Will Power's transformation into complete racer comes full circle
Will Power used to dominate the street and road-course races in the Verizon IndyCar Series, but he struggled on ovals. Now that he appears to have mastered those as well, he's in the driver's seat to capture his first championship.
Will Power leads Tony Kanaan through a turn during last weekend's Verizone IndyCar Series race at the Milwaukee Mile, where Power won.
Jeff Zelevansky / Getty Images North America
By Bruce MartinWest Allis, Wis.
In Will Power's first three serious attempts as a championship contender in the Verizon IndyCar Series, he was a fairly one-dimensional driver for Team Penske.
From 2010-2012 Power dominated the street and road-course races to become IndyCar's "King of the Road" -- but when it came to ovals,Power never came close to matching those results.
During that three-year span Power won 14 IndyCar Series races but just one came on an oval -- the second half of a "Twin" race at Texas Motor Speedway in June 2011. In each of those years the final race of the season was held on an oval and in each of those year's Power was in prime position to clinch the title for Team Penske, but faltered badly.
He crashed after 143 laps at Homestead-Miami Speedway in 2010 and Dario Franchitti won the title.

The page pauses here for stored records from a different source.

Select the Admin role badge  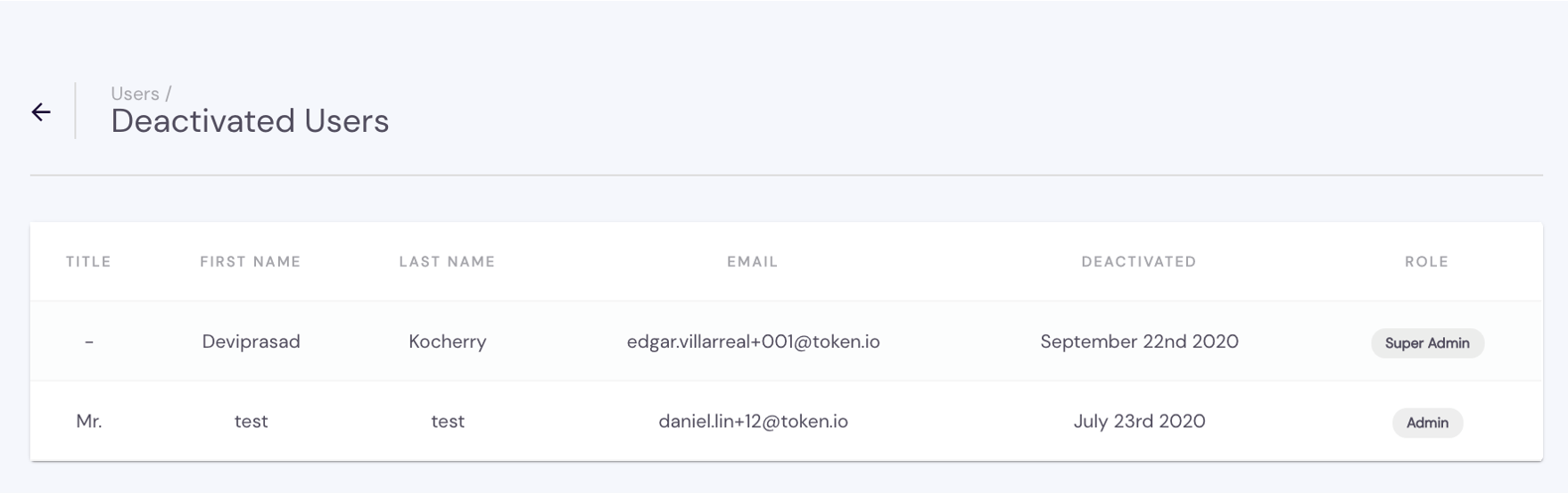1427,423
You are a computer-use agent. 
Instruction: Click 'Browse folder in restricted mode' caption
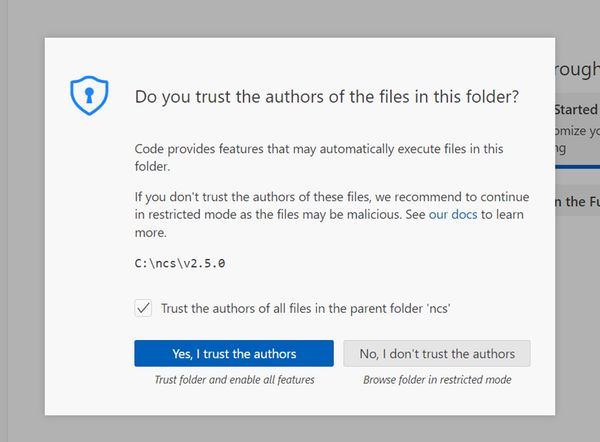pos(437,380)
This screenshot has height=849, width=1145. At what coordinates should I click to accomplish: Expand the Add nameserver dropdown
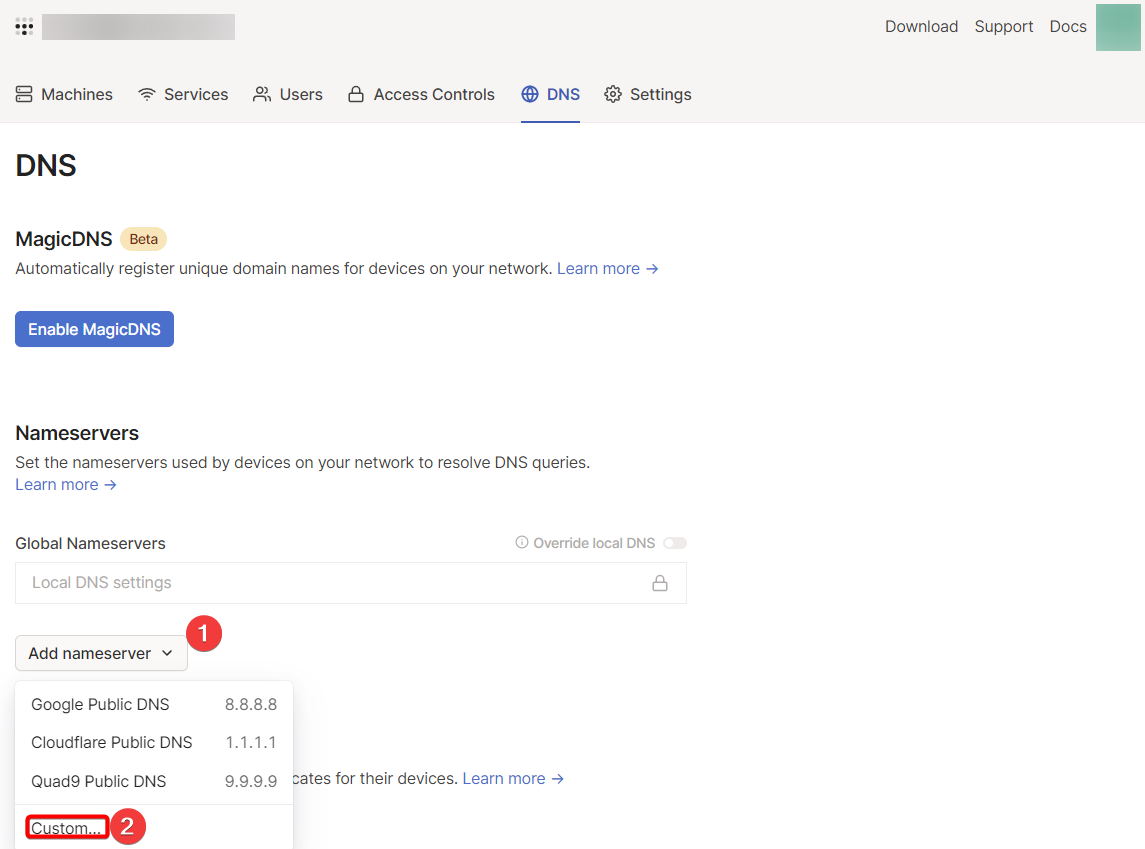(101, 653)
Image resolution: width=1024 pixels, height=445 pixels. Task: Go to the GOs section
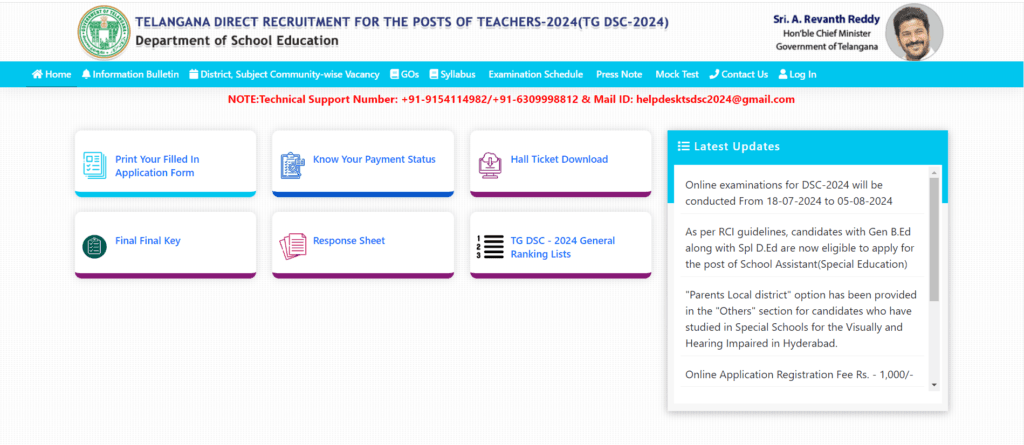tap(404, 74)
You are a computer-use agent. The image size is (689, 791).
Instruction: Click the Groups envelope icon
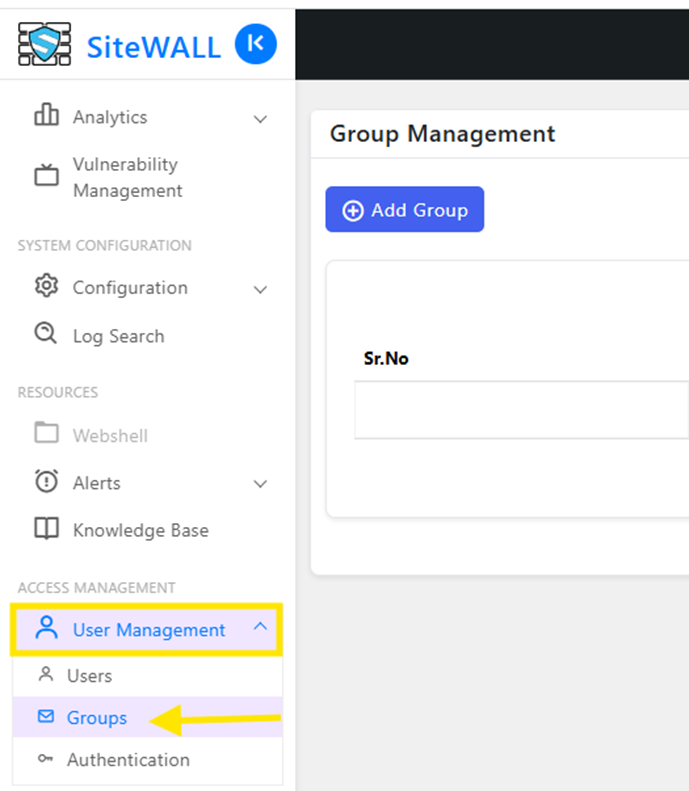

Power had a commanding lead at Kentucky Speedway in 2011 but Ana Beatriz ran into his car as it left pit road after a pit stop. Again, Franchitti won the title.
In 2012, he was in a heated battle with Ryan Hunter-Reay entering the final race of the season at Auto Club Speedway in Fontana, Calif., but crashed early in the race when Hunter-Reay was attempting to pass him in Turn 1. Power's car drifted high on the track, caught a seam in the asphalt -- and that sent it into a spin and crash. Hunter-Reay would go on to win the championship.
But last year began a transformation for Power. He was out of championship contention early in the season and entered the Go Pro Grand Prix of Sonoma without a victory. He re-established his road course dominance that day by winning the race and would go on to score another street-course victory at Houston in the second race of a double-header. He closed the season with a convincing win on an oval with a superspeedway victory at Auto Club Speedway.
The transformation of Power from a one-dimensional street and road-course driver to a well-rounded driver on the ovals was underway.
He continued to display his transformation as a driver this past Sunday in the ABC Supply Wisconsin 250 Presented by the Metro Milwaukee Honda Dealers with his first short-oval victory of his career. Power led 229 laps in the 250-lap race at the famed Milwaukee Mile and that gives him a 39-point lead over Team Penske teammate Helio Castroneves heading into Sunday's Go Pro Grand Prix of Sonoma.
"It feels great," Power said. "I really love winning on ovals. (They have) become my favorite tracks. This year every oval we have gone to we've been good. At Texas I had so much fun and should have won that race except for a bloody drive-through. At Pocono I felt we should have won that race as well but had another drive-through. The same with Indianapolis. I really enjoy the ovals. They are great fun."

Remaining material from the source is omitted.